• _SUPPLIED TEXT_
***

When Ollie Met Seve
Olazabal as a teen with Ballesteros in a 1984 event.
On the eve of the 1987 Ryder Cup at Muirfield Village, European captain Tony Jacklin sent out his players to contest three nine-hole matches. "Play for some money," was the command from the former U.S. Open and British Open champion.
The first group matched Bernhard Langer of Germany and Ken Brown of Scotland against the all-Spanish duo of Seve Ballesteros and Jose Maria Olazabal. It was the first time the latter pair had played foursomes (alternate shot) together. But it would not be the last.
"We were going at it for $10," says Brown, who was playing with three future captains of the Old World team. "Whenever there was money involved, it was serious for Seve.
But after seven holes--we were on the back nine--Bernhard and I were 2 up. Then they won the 17th when Seve holed out for birdie from a greenside bunker. "By now the atmosphere was getting pretty serious," Brown says. "Bernhard was a tough competitor, and so was I.
But the other two were unbelievable. They so did not want to get beaten. "It actually crossed my mind that it might be better if we didn't beat them. I felt like defeat might damage their confidence. But I didn't have to worry: Ollie holed from 20 feet for birdie to halve the match."
One day later, Ballesteros and Olazabal came to that same 18th green needing only to two-putt from 15 feet to defeat Larry Nelson and Payne Stewart. The first putt, struck too hard by Ballesteros, finished as much as five feet past. Then, with huge pressure suddenly on his 21-year-old shoulders, Olazabal rammed home the winning putt. Dead center.
"Those two putts Ollie holed were vital to everything he and Seve did subsequently," Brown says. "The potential long-term damage to their partnership could have been catastrophic. But, as things turned out, they provided huge boosts for Ollie and showed Seve that he could rely on his compatriot whatever the circumstances. From then on, neither one ever doubted the other."
Eventually, no one else did, either. By the time Ballesteros and Olazabal played their 15th and last Ryder Cup match together--a 2-and-1 defeat of Davis Love III and Tom Kite at The Belfry in 1993--the made-in-Spain partnership had amassed a record of 11-2-2.
A 7-YEAR-OLD'S VIEW OF SEVE
Olazabal first saw Ballesteros when Seve, nine years older, played a tournament at Olazabal's club. "At that time, I think I was 7 years old," Olazabal says. "They played a small tournament, and he played there. The first time I met Seve, I was 16. He had a charity thing back home. He asked me if I wanted to play a match with him and try to raise some money for the charity. I was delighted. I was shocked he asked me. You can imagine how nervous I was. It poured, too. I mean, it rained all day long. It was unbelievable. But we managed to play 18 holes. I really have a wonderful memory of that."

***

• _DATA EXTRACT_
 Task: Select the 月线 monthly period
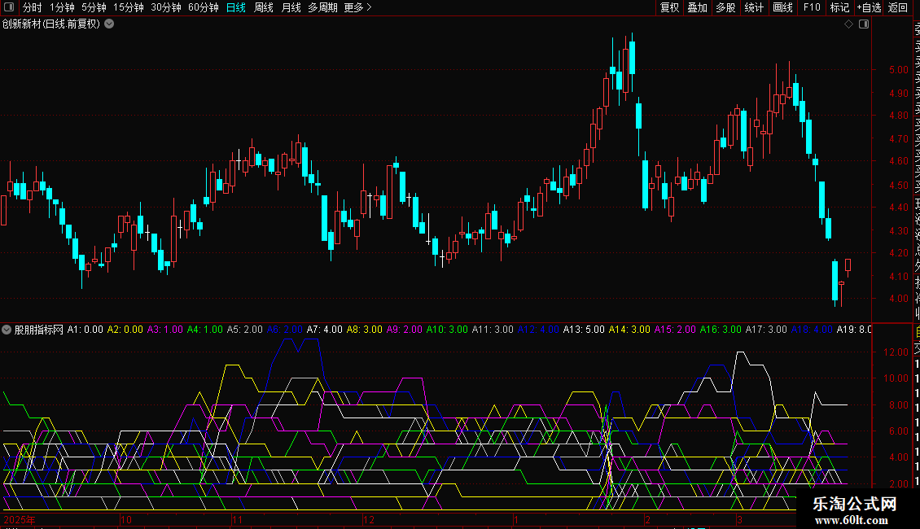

***

• _EXERCISE 1_
In the article on Olazabal and Ballesteros, how old was Olazabal the first time he met Seve?
• _EXERCISE 2_
Reproduce the part of the article on Olazabal and Ballesteros starting with "One day later, Ballesteros" and going on through "putt. Dead center.".

• _ANSWER BOX 1_
He was 16.

• _ANSWER BOX 2_
One day later, Ballesteros and Olazabal came to that same 18th green needing only to two-putt from 15 feet to defeat Larry Nelson and Payne Stewart. The first putt, struck too hard by Ballesteros, finished as much as five feet past. Then, with huge pressure suddenly on his 21-year-old shoulders, Olazabal rammed home the winning putt. Dead center.